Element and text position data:
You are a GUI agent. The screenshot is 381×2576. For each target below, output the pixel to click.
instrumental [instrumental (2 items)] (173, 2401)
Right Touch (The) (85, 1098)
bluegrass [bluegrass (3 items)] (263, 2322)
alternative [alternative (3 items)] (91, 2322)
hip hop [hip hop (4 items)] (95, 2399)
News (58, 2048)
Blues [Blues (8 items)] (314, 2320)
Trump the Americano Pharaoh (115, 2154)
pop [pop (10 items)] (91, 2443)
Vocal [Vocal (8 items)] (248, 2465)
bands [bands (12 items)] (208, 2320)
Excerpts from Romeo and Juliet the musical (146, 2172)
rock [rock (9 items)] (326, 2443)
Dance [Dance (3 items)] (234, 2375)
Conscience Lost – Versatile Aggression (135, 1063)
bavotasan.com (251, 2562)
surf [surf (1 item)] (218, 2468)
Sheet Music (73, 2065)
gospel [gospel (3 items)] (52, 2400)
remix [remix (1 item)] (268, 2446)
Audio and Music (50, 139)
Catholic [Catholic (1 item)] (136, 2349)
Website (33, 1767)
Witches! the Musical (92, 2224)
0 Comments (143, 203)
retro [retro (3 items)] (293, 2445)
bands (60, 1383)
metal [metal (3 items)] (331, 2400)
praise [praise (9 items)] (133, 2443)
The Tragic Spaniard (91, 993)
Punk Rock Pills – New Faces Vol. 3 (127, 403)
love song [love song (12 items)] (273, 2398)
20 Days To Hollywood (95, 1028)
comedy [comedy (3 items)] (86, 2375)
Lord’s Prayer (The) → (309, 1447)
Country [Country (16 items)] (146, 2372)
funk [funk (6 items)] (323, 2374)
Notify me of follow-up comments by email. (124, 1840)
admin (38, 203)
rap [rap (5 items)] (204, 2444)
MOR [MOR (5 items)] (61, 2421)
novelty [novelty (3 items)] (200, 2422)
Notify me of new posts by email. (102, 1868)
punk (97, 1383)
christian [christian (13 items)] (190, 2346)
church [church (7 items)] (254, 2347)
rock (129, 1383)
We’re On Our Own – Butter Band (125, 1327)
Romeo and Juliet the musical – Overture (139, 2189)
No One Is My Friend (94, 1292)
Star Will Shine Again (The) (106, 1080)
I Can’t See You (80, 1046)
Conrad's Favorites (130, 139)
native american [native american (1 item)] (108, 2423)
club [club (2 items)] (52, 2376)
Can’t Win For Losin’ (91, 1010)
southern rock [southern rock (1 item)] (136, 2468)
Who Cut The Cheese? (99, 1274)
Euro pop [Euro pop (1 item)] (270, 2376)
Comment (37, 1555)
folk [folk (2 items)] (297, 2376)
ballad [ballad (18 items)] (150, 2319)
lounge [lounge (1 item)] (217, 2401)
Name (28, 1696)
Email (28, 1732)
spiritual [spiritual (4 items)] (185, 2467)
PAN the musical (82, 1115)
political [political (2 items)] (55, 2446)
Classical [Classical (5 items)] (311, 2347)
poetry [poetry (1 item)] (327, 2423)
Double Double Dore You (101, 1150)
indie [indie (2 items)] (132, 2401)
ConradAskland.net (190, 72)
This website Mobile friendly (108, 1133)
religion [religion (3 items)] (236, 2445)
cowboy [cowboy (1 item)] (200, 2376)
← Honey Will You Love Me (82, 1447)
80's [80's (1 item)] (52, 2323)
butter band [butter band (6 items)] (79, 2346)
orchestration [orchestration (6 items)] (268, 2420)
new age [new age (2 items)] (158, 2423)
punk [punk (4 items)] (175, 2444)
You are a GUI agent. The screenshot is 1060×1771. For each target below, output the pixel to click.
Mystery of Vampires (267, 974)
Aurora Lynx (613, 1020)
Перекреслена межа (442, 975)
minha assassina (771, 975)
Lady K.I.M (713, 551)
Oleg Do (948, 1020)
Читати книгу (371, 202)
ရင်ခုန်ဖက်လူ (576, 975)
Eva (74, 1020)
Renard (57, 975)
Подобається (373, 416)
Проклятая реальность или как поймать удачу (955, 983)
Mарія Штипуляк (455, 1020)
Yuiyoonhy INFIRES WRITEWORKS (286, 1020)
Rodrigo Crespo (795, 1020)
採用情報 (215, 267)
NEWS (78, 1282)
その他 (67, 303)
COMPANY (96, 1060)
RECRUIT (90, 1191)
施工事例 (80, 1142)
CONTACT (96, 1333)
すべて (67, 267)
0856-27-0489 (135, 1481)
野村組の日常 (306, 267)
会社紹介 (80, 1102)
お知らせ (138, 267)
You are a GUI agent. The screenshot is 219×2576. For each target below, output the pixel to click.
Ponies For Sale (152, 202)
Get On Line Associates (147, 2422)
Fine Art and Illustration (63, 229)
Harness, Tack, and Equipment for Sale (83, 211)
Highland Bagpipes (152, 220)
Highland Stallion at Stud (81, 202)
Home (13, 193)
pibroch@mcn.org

Work required:
Can you rewrite the items starting at the line that contains "Romeo and Juliet the musical –" and ending after the line that contains "Fine Art and Illustration (63, 229)", with "Euro pop" renamed to "Europop" and nothing else changed?

Solution to this problem:
Romeo and Juliet the musical – Overture (139, 2189)
No One Is My Friend (94, 1292)
Star Will Shine Again (The) (106, 1080)
I Can’t See You (80, 1046)
Conrad's Favorites (130, 139)
native american [native american (1 item)] (108, 2423)
club [club (2 items)] (52, 2376)
Can’t Win For Losin’ (91, 1010)
southern rock [southern rock (1 item)] (136, 2468)
Who Cut The Cheese? (99, 1274)
Europop [Europop (1 item)] (270, 2376)
Comment (37, 1555)
folk [folk (2 items)] (297, 2376)
ballad [ballad (18 items)] (150, 2319)
lounge [lounge (1 item)] (217, 2401)
Name (28, 1696)
Email (28, 1732)
spiritual [spiritual (4 items)] (185, 2467)
PAN the musical (82, 1115)
political [political (2 items)] (55, 2446)
Classical [Classical (5 items)] (311, 2347)
poetry [poetry (1 item)] (327, 2423)
Double Double Dore You (101, 1150)
indie [indie (2 items)] (132, 2401)
ConradAskland.net (190, 72)
This website Mobile friendly (108, 1133)
religion [religion (3 items)] (236, 2445)
cowboy [cowboy (1 item)] (200, 2376)
← Honey Will You Love Me (82, 1447)
80's [80's (1 item)] (52, 2323)
butter band [butter band (6 items)] (79, 2346)
orchestration [orchestration (6 items)] (268, 2420)
new age [new age (2 items)] (158, 2423)
punk [punk (4 items)] (175, 2444)
You are a GUI agent. The screenshot is 1060×1771. For each target below, output the pixel to click.
Mystery of Vampires (267, 974)
Aurora Lynx (613, 1020)
Перекреслена межа (442, 975)
minha assassina (771, 975)
Lady K.I.M (713, 551)
Oleg Do (948, 1020)
Читати книгу (371, 202)
ရင်ခုန်ဖက်လူ (576, 975)
Eva (74, 1020)
Renard (57, 975)
Подобається (373, 416)
Проклятая реальность или как поймать удачу (955, 983)
Mарія Штипуляк (455, 1020)
Yuiyoonhy INFIRES WRITEWORKS (286, 1020)
Rodrigo Crespo (795, 1020)
採用情報 (215, 267)
NEWS (78, 1282)
その他 (67, 303)
COMPANY (96, 1060)
RECRUIT (90, 1191)
施工事例 (80, 1142)
CONTACT (96, 1333)
すべて (67, 267)
0856-27-0489 (135, 1481)
野村組の日常 (306, 267)
会社紹介 (80, 1102)
お知らせ (138, 267)
You are a GUI agent. The screenshot is 219×2576. For each target below, output the pixel to click.
Ponies For Sale (152, 202)
Get On Line Associates (147, 2422)
Fine Art and Illustration (63, 229)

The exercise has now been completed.